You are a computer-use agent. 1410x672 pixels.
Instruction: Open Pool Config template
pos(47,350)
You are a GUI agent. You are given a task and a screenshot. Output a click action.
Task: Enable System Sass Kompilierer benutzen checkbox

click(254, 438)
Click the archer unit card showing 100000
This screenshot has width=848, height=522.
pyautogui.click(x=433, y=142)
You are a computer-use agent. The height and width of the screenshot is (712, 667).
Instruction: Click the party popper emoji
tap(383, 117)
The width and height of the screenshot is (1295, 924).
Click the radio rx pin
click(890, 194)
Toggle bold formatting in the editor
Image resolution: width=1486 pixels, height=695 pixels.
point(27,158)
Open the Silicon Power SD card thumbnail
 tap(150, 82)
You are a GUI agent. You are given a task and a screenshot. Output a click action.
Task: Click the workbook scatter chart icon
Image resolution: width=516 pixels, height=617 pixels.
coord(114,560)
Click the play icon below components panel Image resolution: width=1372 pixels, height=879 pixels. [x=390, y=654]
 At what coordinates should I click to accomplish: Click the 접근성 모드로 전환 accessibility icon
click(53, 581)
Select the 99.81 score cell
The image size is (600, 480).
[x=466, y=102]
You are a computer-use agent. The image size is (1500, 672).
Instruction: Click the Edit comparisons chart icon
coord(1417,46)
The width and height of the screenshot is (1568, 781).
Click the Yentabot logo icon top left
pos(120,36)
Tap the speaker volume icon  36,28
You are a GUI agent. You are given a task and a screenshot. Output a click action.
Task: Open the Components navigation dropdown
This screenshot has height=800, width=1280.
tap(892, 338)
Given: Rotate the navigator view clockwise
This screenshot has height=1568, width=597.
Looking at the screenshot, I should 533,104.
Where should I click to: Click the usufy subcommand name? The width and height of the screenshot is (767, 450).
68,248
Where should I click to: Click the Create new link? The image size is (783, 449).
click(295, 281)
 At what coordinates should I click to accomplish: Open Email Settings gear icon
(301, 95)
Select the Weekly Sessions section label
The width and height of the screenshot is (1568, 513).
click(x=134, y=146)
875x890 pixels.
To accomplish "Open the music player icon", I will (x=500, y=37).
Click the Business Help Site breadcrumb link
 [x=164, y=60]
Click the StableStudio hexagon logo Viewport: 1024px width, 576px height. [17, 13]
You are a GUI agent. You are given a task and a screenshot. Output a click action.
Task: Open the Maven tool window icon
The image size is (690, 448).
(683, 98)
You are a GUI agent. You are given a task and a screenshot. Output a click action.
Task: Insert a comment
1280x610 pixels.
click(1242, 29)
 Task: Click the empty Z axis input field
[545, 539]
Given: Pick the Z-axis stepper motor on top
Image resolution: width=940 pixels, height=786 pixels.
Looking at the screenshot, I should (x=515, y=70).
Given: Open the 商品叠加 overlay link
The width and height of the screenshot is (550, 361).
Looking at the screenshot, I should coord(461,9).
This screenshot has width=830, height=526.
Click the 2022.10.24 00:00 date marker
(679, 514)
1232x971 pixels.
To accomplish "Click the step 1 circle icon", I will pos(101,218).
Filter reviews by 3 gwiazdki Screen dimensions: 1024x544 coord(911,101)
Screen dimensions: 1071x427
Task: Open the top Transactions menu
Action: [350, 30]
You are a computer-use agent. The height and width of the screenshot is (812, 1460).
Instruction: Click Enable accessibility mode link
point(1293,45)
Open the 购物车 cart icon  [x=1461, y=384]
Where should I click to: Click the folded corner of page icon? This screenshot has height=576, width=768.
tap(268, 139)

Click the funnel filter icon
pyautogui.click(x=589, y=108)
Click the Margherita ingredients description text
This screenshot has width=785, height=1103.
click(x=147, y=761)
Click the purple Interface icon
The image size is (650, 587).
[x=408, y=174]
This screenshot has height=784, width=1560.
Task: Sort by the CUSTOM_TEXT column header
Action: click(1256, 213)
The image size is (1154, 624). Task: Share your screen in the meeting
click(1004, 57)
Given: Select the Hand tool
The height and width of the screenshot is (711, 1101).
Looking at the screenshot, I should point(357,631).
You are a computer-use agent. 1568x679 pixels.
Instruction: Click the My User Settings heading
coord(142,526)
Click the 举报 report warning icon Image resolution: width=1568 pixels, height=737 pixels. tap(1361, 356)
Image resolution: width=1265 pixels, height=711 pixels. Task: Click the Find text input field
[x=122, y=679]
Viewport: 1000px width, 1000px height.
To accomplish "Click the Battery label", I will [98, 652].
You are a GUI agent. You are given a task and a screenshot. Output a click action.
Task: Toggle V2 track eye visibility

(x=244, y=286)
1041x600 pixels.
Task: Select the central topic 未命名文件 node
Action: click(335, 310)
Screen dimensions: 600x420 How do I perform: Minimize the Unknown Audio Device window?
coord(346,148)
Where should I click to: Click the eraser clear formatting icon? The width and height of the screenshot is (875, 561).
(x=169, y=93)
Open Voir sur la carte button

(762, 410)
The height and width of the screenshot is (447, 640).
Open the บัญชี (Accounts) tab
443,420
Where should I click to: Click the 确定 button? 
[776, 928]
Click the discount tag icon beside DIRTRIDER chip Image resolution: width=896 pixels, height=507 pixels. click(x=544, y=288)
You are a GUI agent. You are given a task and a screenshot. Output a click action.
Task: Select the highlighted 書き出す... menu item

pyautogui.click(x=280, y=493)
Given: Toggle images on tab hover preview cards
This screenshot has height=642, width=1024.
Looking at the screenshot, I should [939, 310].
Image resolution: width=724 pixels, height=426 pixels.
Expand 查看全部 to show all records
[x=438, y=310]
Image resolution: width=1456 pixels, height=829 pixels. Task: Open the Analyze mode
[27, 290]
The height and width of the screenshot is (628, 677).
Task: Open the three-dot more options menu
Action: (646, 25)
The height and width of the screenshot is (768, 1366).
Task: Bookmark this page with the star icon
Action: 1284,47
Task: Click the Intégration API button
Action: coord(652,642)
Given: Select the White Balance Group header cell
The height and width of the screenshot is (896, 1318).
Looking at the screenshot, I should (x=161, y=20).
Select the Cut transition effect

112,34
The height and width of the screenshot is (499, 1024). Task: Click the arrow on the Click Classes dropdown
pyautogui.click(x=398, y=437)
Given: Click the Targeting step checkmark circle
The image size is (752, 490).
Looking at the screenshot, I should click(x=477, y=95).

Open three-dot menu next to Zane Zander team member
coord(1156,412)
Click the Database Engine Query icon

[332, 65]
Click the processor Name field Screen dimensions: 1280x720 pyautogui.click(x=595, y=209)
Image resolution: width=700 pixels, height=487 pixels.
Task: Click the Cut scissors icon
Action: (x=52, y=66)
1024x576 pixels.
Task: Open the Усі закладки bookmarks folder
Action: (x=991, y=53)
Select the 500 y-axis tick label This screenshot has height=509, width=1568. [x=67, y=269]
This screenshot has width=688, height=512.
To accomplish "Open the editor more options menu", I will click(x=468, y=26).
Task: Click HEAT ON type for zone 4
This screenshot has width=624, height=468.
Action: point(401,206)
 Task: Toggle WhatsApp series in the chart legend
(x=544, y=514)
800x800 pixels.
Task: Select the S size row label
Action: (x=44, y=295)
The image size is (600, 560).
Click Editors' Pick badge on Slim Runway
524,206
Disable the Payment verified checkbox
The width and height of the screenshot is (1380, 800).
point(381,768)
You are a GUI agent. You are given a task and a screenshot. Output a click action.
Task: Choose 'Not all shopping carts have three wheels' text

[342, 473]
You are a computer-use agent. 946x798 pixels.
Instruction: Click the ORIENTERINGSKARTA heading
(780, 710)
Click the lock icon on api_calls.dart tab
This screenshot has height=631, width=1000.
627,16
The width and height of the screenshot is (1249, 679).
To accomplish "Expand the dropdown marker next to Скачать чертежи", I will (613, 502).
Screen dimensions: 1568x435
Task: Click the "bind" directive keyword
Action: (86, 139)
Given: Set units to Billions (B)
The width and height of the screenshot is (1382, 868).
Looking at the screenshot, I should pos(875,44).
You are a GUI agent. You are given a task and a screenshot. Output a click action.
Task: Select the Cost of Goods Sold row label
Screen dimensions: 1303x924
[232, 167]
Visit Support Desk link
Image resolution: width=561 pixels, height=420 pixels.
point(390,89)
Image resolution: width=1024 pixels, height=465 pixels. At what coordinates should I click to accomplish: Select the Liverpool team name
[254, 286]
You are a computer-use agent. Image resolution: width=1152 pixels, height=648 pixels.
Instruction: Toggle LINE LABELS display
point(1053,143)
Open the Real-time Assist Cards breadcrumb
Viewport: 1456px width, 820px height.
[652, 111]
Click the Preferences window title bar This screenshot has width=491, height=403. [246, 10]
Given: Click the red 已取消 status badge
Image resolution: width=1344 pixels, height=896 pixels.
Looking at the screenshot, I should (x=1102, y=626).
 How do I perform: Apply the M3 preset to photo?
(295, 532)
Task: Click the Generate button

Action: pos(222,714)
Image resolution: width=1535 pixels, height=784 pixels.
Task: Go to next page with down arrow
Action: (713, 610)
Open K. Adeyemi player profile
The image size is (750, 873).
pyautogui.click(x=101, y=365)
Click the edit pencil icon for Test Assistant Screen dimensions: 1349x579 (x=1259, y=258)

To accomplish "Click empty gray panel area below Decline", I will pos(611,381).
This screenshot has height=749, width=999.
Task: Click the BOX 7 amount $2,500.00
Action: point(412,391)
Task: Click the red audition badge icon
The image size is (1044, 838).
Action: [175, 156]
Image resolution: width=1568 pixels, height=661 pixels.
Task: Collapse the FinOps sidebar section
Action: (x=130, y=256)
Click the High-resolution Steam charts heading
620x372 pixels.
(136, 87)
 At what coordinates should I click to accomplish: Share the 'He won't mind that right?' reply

==============================

Look above for the line that contains "Given: Pick the Z-axis stepper motor on top". Starting there, transcribe every line exactly until you have copied the line that contains "Open the 购物车".

Given: Pick the Z-axis stepper motor on top
Image resolution: width=940 pixels, height=786 pixels.
Looking at the screenshot, I should (x=515, y=70).
Given: Open the 商品叠加 overlay link
The width and height of the screenshot is (550, 361).
Looking at the screenshot, I should coord(461,9).
This screenshot has width=830, height=526.
Click the 2022.10.24 00:00 date marker
(679, 514)
1232x971 pixels.
To accomplish "Click the step 1 circle icon", I will pos(101,218).
Filter reviews by 3 gwiazdki Screen dimensions: 1024x544 coord(911,101)
Screen dimensions: 1071x427
Task: Open the top Transactions menu
Action: [350, 30]
You are a computer-use agent. The height and width of the screenshot is (812, 1460).
Instruction: Click Enable accessibility mode link
point(1293,45)
Open the 购物车 cart icon  [x=1461, y=384]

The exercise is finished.